Re: Proposal: stack traces with line numbers

From: John Williams
Subject: Re: Proposal: stack traces with line numbers
Date: Wed, 18 Oct 2017 08:00:42 -0700

I just remembered something else about weak hash maps that I forgot to
mention earlier. Most people who try to use weak references eventually
get burned by surprising nondeterministic behavior, but the design I'm
proposing has an interesting property I first learned about in the
context of the JavaScript WeakMap type: as long as the map's :test is
'eq and :weakness is 'key, and the map is only ever accessed using
gethash and puthash, nondeterministic behavior is impossible to
observe, because a given entry becomes eligible for garbage collection
precisely when it is no longer accessible using gethash. This property
allows you to effectively add a new field to certain instances of an
existing type without altering the type itself.

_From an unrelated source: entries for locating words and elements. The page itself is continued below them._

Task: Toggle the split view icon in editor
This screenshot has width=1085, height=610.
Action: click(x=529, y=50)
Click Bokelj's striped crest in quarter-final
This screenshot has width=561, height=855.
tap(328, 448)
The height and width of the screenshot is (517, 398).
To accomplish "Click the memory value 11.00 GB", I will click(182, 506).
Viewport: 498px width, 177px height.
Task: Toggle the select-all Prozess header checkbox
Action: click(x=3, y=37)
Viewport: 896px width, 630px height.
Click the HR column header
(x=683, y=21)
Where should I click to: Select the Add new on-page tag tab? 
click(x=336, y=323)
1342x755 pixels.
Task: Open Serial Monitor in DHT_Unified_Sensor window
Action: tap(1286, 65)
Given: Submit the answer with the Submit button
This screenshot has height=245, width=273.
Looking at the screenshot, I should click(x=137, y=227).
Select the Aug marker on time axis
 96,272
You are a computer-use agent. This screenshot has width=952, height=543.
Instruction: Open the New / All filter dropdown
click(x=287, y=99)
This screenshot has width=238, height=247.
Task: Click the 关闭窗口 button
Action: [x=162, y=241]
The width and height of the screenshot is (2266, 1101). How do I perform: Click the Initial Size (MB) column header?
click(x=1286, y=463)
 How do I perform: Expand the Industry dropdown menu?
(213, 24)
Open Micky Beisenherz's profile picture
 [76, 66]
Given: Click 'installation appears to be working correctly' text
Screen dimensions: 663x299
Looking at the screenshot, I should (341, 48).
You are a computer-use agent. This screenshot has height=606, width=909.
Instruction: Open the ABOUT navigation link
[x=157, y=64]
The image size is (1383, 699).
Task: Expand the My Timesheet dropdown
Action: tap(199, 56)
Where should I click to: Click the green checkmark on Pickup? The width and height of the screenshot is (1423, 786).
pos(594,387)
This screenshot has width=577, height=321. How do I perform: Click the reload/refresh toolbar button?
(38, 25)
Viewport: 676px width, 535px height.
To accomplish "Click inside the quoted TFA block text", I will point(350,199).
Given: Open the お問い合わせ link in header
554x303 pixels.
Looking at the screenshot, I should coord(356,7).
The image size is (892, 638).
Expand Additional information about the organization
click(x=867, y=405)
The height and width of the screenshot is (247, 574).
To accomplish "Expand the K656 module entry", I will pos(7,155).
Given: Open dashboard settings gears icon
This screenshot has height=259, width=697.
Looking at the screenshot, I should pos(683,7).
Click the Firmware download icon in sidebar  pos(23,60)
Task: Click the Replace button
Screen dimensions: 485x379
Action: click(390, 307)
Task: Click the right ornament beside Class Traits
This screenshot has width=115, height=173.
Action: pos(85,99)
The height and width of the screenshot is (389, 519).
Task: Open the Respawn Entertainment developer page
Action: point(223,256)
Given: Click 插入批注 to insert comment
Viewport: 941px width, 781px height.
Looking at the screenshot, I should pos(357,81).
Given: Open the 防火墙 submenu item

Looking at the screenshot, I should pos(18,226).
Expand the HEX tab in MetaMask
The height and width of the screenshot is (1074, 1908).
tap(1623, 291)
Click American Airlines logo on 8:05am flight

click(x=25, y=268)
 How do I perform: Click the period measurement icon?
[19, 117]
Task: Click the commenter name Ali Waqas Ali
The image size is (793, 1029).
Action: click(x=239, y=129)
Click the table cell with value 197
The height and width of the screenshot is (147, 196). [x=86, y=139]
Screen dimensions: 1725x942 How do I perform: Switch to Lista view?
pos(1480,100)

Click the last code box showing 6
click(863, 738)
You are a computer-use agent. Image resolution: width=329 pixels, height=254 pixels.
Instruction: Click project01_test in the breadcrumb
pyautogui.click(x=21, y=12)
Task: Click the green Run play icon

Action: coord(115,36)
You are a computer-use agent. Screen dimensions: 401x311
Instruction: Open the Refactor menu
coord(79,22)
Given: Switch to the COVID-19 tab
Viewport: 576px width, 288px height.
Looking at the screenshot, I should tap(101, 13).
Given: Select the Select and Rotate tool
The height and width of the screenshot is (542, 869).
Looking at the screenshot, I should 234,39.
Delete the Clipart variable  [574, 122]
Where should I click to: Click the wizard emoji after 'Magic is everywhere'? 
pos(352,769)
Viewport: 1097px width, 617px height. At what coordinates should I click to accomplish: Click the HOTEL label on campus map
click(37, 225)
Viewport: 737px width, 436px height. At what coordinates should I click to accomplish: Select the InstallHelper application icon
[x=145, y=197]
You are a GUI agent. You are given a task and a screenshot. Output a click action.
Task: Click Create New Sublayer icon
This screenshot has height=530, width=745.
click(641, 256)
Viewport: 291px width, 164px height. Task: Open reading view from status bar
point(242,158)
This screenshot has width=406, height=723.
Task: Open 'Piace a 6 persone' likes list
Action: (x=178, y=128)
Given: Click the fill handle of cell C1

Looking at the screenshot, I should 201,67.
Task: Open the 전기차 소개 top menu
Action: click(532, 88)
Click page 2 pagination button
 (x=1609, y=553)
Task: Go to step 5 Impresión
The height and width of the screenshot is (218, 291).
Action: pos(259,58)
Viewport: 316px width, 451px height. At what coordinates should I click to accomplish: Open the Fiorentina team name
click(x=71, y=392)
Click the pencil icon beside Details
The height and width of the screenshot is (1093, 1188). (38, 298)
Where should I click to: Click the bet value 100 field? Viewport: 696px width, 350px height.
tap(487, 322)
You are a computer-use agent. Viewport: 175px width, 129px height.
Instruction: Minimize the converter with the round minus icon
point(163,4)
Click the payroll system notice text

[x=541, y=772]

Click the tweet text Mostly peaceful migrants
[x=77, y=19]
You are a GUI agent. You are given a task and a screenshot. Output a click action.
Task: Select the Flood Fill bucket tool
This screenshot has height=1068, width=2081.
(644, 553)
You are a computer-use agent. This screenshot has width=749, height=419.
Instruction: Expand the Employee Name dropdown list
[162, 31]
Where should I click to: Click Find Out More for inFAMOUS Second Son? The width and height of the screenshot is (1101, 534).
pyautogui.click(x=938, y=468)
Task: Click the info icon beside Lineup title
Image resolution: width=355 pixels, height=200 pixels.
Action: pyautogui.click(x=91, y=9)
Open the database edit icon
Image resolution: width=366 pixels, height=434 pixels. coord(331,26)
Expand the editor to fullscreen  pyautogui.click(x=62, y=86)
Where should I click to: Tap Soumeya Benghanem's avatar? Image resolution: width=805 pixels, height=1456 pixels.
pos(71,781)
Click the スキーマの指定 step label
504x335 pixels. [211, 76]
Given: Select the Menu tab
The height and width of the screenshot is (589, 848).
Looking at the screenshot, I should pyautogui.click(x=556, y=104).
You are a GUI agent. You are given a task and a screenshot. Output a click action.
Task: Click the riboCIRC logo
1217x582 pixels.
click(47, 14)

On Mon, Oct 16, 2017 at 3:43 PM, John Williams <address@hidden> wrote:
> On Sun, Oct 15, 2017 at 3:01 AM, Helmut Eller <address@hidden> wrote:
>> On Sat, Oct 14 2017, John Williams wrote:
>>> The information is "attached"
>>> using cons cells as keys in a weak-key hash table.  [...]
>> Unless you care about interpreted code, a non-weak hash-table should be
>> enough.  I think this hash table should work similar to
>> read-symbol-positions-list.
> What I had in mind was a single global hashtable, because that way
> it's easy to make it look as if the source refs are physically part of
> the annotated cons cells, and users of the API don't need to be aware
> that a supplementary data structure even exists. But of course using a
> global hashtable with strong keys would create a huge space leak in
> the reader.
> Is there any particular disadvantage to using weak keys?
>>> - I'm storing the information in vectors because it seems like a
>>> reasonably efficient use of memory. [...]
>> It's debatable whether a [file line column] vector is an efficent
>> representation.  E.g. all lists in a source form come from the same file
>> (or buffer or string) so storing the same filename many times seems
>> redundant.  It might also be reasonable to use different representations
>> in the debug info than for the data-structures used by the reader or
>> compiler.
> The file name would be a single string object shared by every ref in a
> given file (or nil when there is no file), so we'd only be saving a
> few words per source ref (one for the string itself, plus one or two
> saved by using a cons cell instead of a two-element vector.)
>>> - I'm saving line and column numbers rather that just byte/character
>>> offsets [...]
>> Line/column pairs have the (minor) advantage that line numbers have a
>> higher porbability to stay the same after small edits to the source.
>> But other than that, it seems to me that character offsets encode the
>> same information more compactly.
> It seems like we may be talking about different things. I'm speaking
> strictly about the in-memory representation produced by the reader,
> which will be quickly garbage-collected in most cases (assuming most
> elisp code is compiled, either as part of the Emacs build processes,
> or by the package manager). I haven't even thought about how to
> represent the same information in bytecode, but I assume it will be
> quite different, and more focused on compactness.
>>> - I'm only attaching information to the head of each list purely as a
>>> memory-saving measure. I can't think of scenario where you'd need a
>>> source reference for a list without having its head available, except
>>> maybe in the expansion of a macro that disassembles its arguments and
>>> puts them back together in a new list.  If it's an issue in practice,
>> In Lisp almost everything is a macro, so I bet that this is an issue.
> Maybe. From what I can tell, most function calls in macro arguments
> are copied directly into the expansion, so no important information
> would be lost in the expansion process, except for a few outliers like
> iter-defun, which appears to completely re-assemble the code it's
> given. Attaching the same information to every cons cell wouldn't be
> difficult, though. Every cell in a given list could share the same
> source ref, so the main overhead would be the extra hash table
> entries. My guess is that doing so would roughly double or even triple
> the average memory footprint of a cons cell produced by the reader,
> but I don't think that would be a problem unless you're trying to run
> Emacs on an embedded platform, and it's a feature that could be easily
> compiled out or disabled at runtime if necessary.
>>> I think a better solution would be for the macro expander to propagate
>>> source refs to every cons cell in a macro argument at the point where
>>> macro expansion takes place.
>> It's clearly desirable that source positions are propagated
>> automatically as often as possible.  That job will be easier if the
>> reader records more information.
> It would definitely be simpler. I'll defer to others' opinions
> regarding the relative merits of each approach.
>> So, I think the reader should, at least optionally, also record
>> positions of every cons cell not just the first in a list.  Also, in
>> addition to the start position the reader could/should also record the
>> end position.
> That would not be difficult to implement.